Source passage
☆ ☆ ☆

More Review selections

Unread post by Wakeup-Call »

Interesting info about Captain Cook and the ships...

According to João Magueijo, reader in theoretical physics at Imperial College, the film deliberately misquotes science.

The American Chemical Society's review criticizes the film as a "pseudoscientific docudrama", saying "Among the more outlandish assertions are that people can travel backward in time, and that matter is actually thought."

The film's central theme -- that quantum mechanics suggests that a conscious observer can affect physical reality -- has also been refuted by Bernie Hobbs, a science writer with ABC Science Online. Hobbs explains, "The observer effect of quantum physics isn't about people or reality. It comes from the Heisenberg Uncertainty Principle, and it's about the limitations of trying to measure the position and momentum of subatomic particles... this only applies to sub-atomic particles - a rock doesn't need you to bump into it to exist. It's there. The sub-atomic particles that make up the atoms that make up the rock are there too."

Hobbs also discusses Hagelin's experiment with Transcendental Meditation and the Washington DC rate of violent crime, saying that "the number of murders actually went up."

☆ ☆ ☆

Challenge 1
Can you recast the rows as a JSON list of strings, one string per line with blank lines left out, covering only the rows between the line containing "Safe Arrival: 604-713-5159" and the line containing "Early Dismissal - Conferences (17, 130)", inclusive?

Available records
☆ ☆ ☆

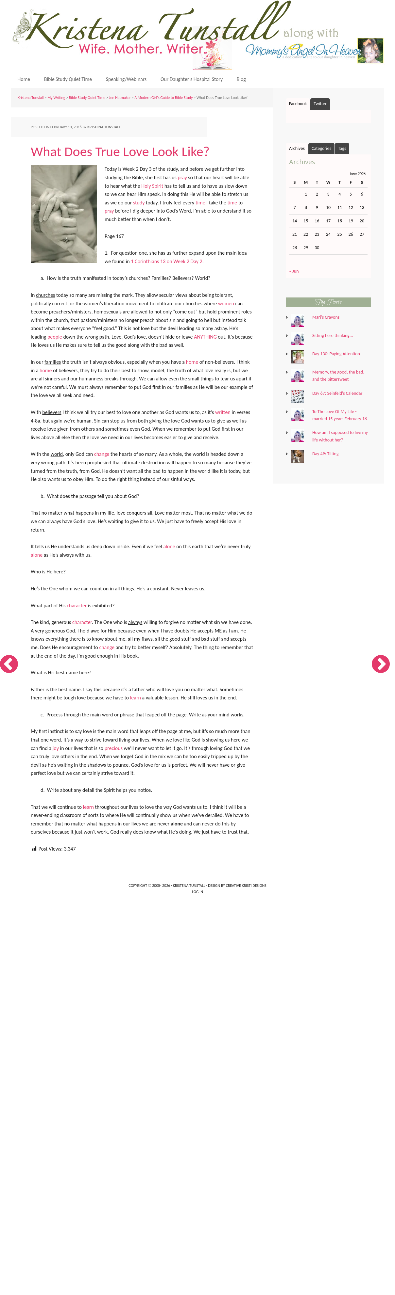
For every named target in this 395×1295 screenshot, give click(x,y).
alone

☆ ☆ ☆

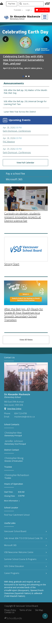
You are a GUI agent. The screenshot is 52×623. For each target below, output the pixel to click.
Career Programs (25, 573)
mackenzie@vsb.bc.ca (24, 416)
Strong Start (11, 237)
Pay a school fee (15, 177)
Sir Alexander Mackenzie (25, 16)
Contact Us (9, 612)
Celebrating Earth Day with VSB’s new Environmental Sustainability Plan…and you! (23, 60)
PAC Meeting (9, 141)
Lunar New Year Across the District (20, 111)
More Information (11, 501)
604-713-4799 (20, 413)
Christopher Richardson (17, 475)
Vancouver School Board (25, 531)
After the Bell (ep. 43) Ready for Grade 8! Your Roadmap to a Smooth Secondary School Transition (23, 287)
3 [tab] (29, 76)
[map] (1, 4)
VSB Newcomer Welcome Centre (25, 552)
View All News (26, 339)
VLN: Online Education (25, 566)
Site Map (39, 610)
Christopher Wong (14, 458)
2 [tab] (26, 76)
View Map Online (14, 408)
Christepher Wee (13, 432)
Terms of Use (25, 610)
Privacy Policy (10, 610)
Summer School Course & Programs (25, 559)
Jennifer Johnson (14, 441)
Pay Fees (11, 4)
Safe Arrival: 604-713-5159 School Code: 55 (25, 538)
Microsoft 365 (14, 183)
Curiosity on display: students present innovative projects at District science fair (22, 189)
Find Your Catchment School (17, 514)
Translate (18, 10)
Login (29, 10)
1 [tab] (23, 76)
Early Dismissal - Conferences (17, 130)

☆ ☆ ☆

Challenge 2
In the passage criticizing the film, what does the American Chemical Society's review call it?

Worked answer 1
[
  "Safe Arrival: 604-713-5159 School Code: 55 (25, 538)",
  "Microsoft 365 (14, 183)",
  "Curiosity on display: students present innovative projects at District science fair (22, 189)",
  "Find Your Catchment School (17, 514)",
  "Translate (18, 10)",
  "Login (29, 10)",
  "1 [tab] (23, 76)",
  "Early Dismissal - Conferences (17, 130)"
]

Worked answer 2
A "pseudoscientific docudrama."